Trust Your Gut and Be Cautious

Your gut may tell you something is wrong. The supposed roofer may tell you that everything is OK. After all, “you’ve been paying premiums for all these years, ” and “anyway, all it will cost you is the deductible.” It isn’t OK. If you knowingly buy into the scheme, it might amount to insurance fraud, which is a crime. If that’s not enough for you, the homeowner’s insurance policy could get canceled, which in some insurance markets, is a fate worse than death.
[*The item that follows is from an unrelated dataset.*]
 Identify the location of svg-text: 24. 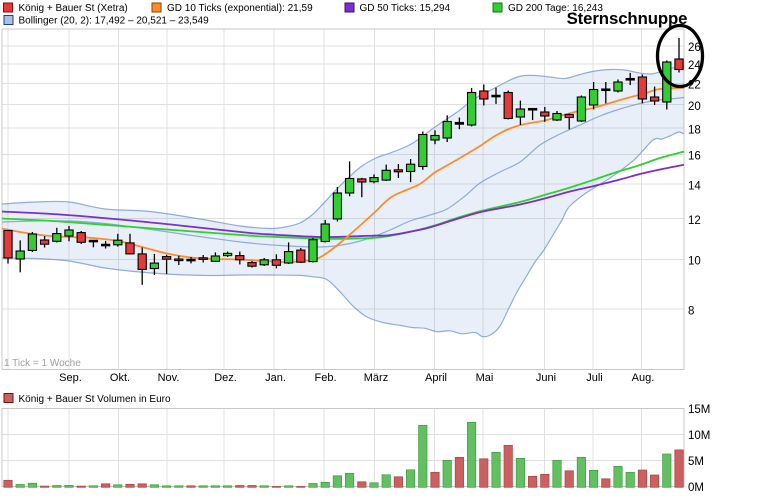
(694, 66).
It gets worse. Just at the point that you are ready to go along with all of this, the crooked roofer may ask you to sign an “assignment of benefits” (AOB). An AOB gives away all of the rights to your claim—including the right to be directly paid by your insurance company—to the roofer. Once payment is made by the insurer, the roofer may have no incentive to correct deficiencies in the work. What’s more, if the roofer’s charges are more than the insurance company’s payment, you may be on the hook for the difference. If it isn’t paid, the roofer might be able to place a lien on your house.

The Insurance Problem Solvers’ TIPS for Roofing Insurance Scams

1. Report a roof claim to your homeowner’s insurance company as soon as it is possible to do so. It will send an adjuster to assess the damage.
2. Don’t sign on with the first contractor — especially if he/she contacts you. Your homeowner’s insurance company works with many licensed and proven ones. Cooperate with the insurance adjuster and the claim will proceed much more smoothly.
3. Get several estimates. Roofers who have done work for your neighbors are a good start. Submit the estimates to the adjusted, who will do much of the legwork after that.
4. Don’t try to get extra work done at the expense of the insurance company. If you want more work done, get a separate estimate and pay for it yourself.
5. Confirm the license of everyone that you are considering. The homeowner’s insurer will work only with a properly licensed individual or company.
6. Don’t sign-off on any work as being complete and satisfactory until the insurance company has inspected and approved it.
7. Don’t sign an Assignment of Benefits (AOB) without the authorization of your homeowner’s insurance company.

Protecting yourself against roofing insurance scams is an important job. Make sure you consult your broker on the best way forward. Ask many friends and family who they have used in the past, and always be diligent before signing anything.